Coding Challenged #11 - Build Your Own Web Server
This challenge is to build your own basic web server.
At its core a web server is actually quite simple. It’s a server that listens for connections from clients and responds to them. The clients make those requests using a protocol known as HTTP (and expect responses in the same protocol, obviously).
HTTP like many early Unix and Internet protocols is text based, so human readable. The original HTTP specification from 1991, is short and sweet. It originally didn’t even have a version number! But was later renamed HTTP/0.9, to differentiate it from HTTP/1.0. The HTTP/1.0 specification seems to be lost in the mists of time.
The first full formal HTTP specification is HTTP/1.1 - also known as - RFC2616 from 1999. You can dig through all the HTTP standards on the W3C website.
The Challenge - Building a Basic Web Server
Early web servers were very basic, as per the HTTP/0.9 specification they supported just a GET request and returned the document specified. The error messages were human readable HTML with no way to distinguish success from failure.

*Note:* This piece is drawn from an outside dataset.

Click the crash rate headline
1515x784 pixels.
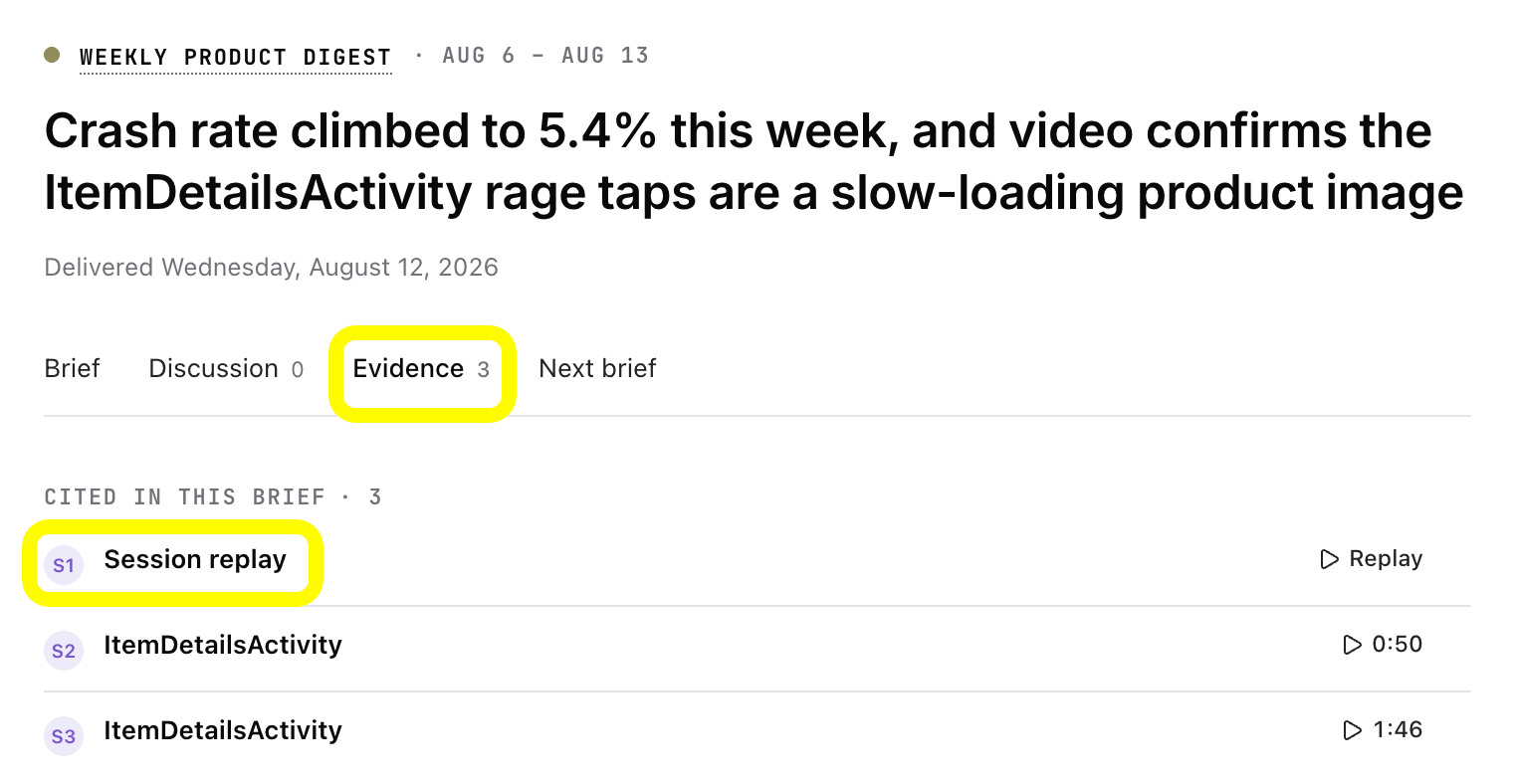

We’re going to go a little beyond that and support a small subset of HTTP/1.1.
Step Zero
In this step you decide which programming language and IDE you’re going to use and you get yourself setup with a nice new ‘webserver’ project. I built mine in Rust.
Step 1
In this step your goal is to create a basic HTTP server that listens on port 80 and can handle a single TCP connection at a time. For all requests we’ll return some text that describes the requested path.
For example if our server is running locally, a client might make the curl request below and get back the simple text message.
curl <http://localhost/>
Requested path: /
To support this your server will need to create a socket, and bind it to the address of your server. For the purposes of this challenge that can be the IP address: 127.0.0.1 (the loopback address, also known as localhost) and port: 80 (the default HTTP port).
Once that is done, your server will need to listen for requests, accept incoming requests and then receive the incoming data.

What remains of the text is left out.